Georg Etscheit

Musizieren gegen den Untergang

Der Dirigent und Umweltschützer Enoch zu Guttenberg

Rubrik: Bücher
Verlag/Label: Schott
erschienen in: das Orchester 01/2021 , Seite 64

Sein Tod kam überraschend. Als Enoch zu Guttenberg im Juni 2018 mit 71 Jahren verstarb, herrschte Schockstarre: nicht zuletzt bei der Chorgemeinschaft Neubeuern, dem Orchester der „KlangVerwaltung“ und den Herrenchiemsee-Festspielen. In seinem „biografischen Porträt“ möchte Georg Etscheit das Sein und Wollen Guttenbergs ergründen, den Dirigenten genauso wie den flammenden Umweltschützer.

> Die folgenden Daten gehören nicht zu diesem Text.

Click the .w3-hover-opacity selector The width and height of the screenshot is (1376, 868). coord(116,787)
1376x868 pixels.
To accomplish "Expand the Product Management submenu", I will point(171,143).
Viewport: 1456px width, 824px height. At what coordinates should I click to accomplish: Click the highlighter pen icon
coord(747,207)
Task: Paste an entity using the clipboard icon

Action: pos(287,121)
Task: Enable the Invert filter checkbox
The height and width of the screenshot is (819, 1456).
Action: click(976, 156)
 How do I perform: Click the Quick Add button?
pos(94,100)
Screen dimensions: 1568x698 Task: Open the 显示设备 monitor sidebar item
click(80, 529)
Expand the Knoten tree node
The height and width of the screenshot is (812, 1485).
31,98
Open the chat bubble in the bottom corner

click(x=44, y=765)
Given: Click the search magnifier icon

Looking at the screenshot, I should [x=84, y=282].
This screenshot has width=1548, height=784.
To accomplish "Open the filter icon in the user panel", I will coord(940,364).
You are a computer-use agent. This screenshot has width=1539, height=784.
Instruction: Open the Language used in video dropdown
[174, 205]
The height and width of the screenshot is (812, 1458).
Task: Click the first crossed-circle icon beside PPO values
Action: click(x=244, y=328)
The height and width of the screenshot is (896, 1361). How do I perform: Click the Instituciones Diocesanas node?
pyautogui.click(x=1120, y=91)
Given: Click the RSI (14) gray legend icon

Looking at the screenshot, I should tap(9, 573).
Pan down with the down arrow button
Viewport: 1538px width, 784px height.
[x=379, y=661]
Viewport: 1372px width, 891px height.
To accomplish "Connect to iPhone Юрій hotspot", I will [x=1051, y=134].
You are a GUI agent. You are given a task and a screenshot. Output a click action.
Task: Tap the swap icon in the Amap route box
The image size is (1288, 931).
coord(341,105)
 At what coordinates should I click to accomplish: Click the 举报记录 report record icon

Die Ausführungen des Journalisten sind dort am stärksten, wo es um die Wechselwirkungen zwischen der Familientradition und dem persönlichen Denken Guttenbergs geht: der Widerstand der Familie in der NS-Zeit, der katholische Glaube und die Naturliebe.
Der studierte Politologe sowie Osteuropa-Historiker nimmt Guttenberg ernst, manchmal zu ernst – ohne humorvolle Distanz. So war Guttenberg früh ein energischer Gegner der Atomkraft, um später auch gegen die Stromgewinnung aus Windkraft und Sonnenenergie zu poltern: weil die Windräder und Photovoltaik-Anlagen ganze Landstriche verschandelten. Wie der Strom alternativ gewonnen werden soll, ließ Guttenberg offen und forderte einen „Verzicht auf überzogenen Wohlstand“. Für einen Baron ist das nicht unproblematisch. Etscheit, wie Guttenberg ein Kritiker der Energiewende, sieht solche Widersprüche, um sie wertneutral zu dokumentieren. So auch die „Plagiatsaffäre“ um den Sohn und früheren Verteidigungsminister Karl-Theodor zu Guttenberg. Und die Musik? In chronologischer Detailarbeit skizziert Etscheit die Entwicklung Guttenbergs zum Dirigenten: von den ersten Konflikten mit dem Vater bis zur Freundschaft mit Kent Nagano.
Als „Bekenntnismusiker“ mit viel Haltung und Temperament hat es Guttenberg geschafft, aus der Chorgemeinschaft Neubeuern ein Spitzen-Vokalensemble zu formen. Mit der „KlangVerwaltung“ konnte er ab 1997 auch seinen Instrumentalstil schärfen. Wo Guttenberg aber interpretatorisch steht, bleibt leider zu vage. Es werden vornehmlich Kritiken und Programmhefte zusammengetragen. So wird Guttenberg zitiert, wonach man das Handwerkzeug von Dirigenten wie Nikolaus Harnoncourt oder John Eliot Gardiner „gut nutzen“ und gleichzeitig „sehr viel stärker emotionalisieren“ sollte.
Dass sich zudem der „Spätstil Guttenbergs“ historisch informiert gibt, samt dosiertem Vibrato, reicht als Erkenntnis ebenso wenig aus. Weitaus erhellender ist die Tatsache, dass Guttenberg seinen Lieblingssymphoniker Anton Bruckner ähnlich vibratolos gestalten ließ wie Roger Norrington. Auf ihn kommt Etscheit gar nicht zu sprechen. Zu Gardiner fehlt wiederum der wichtige Hinweis, dass Guttenbergs Sicht auf das Mozart- und Verdi-Requiem eng mit dessen Interpretationen verbunden sind. Gerade das Verdi-Requiem zeigt zudem, dass Guttenberg in seinen Deutungen über die Jahre weitaus konstanter und stabiler war, als Etscheit schreibt. Dafür aber wird deutlich, wie sehr sich derzeit wache, aufmüpfige Ethik als Haltung rarmacht.